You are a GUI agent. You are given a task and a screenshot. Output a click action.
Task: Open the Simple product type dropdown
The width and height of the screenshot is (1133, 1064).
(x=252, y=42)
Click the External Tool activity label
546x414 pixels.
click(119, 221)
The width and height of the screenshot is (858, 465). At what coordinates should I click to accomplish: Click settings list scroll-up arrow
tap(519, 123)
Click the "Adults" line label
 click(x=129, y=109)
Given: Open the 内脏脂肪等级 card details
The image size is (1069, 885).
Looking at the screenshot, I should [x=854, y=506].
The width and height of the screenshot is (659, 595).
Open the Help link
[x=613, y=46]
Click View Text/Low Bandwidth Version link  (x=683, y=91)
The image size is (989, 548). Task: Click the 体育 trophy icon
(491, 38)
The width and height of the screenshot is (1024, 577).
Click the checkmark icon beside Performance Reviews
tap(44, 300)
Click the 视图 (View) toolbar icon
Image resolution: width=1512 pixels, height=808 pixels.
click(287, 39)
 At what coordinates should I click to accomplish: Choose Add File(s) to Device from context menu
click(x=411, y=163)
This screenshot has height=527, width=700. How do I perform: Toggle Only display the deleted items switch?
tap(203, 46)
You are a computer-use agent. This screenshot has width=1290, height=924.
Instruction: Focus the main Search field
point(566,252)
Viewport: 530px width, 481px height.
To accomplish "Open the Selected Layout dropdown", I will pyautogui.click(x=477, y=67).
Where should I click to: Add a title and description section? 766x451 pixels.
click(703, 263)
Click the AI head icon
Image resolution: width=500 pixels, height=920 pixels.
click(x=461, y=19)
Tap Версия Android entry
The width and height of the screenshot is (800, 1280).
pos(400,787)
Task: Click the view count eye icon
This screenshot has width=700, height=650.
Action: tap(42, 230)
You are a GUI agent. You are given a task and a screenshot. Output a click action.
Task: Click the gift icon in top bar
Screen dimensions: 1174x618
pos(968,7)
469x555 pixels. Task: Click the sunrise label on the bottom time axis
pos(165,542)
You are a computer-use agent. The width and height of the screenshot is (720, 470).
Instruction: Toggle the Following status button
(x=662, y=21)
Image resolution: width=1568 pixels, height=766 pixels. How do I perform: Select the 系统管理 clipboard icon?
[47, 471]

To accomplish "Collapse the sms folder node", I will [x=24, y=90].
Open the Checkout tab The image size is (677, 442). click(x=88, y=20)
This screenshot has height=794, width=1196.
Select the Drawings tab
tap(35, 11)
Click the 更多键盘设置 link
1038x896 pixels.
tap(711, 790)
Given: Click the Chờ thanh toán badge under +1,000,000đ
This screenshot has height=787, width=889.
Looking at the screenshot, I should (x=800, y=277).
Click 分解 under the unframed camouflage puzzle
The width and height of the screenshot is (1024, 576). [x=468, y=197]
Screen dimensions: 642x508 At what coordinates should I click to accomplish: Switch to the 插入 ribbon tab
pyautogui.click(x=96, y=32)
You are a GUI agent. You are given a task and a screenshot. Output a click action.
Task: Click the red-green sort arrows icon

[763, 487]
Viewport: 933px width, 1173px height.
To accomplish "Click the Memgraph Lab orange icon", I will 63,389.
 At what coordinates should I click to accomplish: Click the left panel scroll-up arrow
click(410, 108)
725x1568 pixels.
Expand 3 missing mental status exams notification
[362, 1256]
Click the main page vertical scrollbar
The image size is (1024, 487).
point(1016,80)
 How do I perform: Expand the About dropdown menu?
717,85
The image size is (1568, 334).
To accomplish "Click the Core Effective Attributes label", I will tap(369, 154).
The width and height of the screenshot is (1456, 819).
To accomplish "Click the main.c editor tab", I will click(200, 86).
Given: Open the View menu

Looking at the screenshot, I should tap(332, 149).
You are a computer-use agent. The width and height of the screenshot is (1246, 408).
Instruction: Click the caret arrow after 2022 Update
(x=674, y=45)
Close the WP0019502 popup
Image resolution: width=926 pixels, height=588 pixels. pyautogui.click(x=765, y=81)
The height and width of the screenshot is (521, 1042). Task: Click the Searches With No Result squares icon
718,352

→ INSTRUCTIONS FOR THE TASK: Show the lines in the entries above that include the string "will".

→ EXERCISE OUTPUT:
To accomplish "Open the Selected Layout dropdown", I will pyautogui.click(x=477, y=67).
To accomplish "Collapse the sms folder node", I will [x=24, y=90].
To accomplish "Click the Memgraph Lab orange icon", I will 63,389.
To accomplish "Click the Core Effective Attributes label", I will tap(369, 154).
To accomplish "Click the main.c editor tab", I will click(200, 86).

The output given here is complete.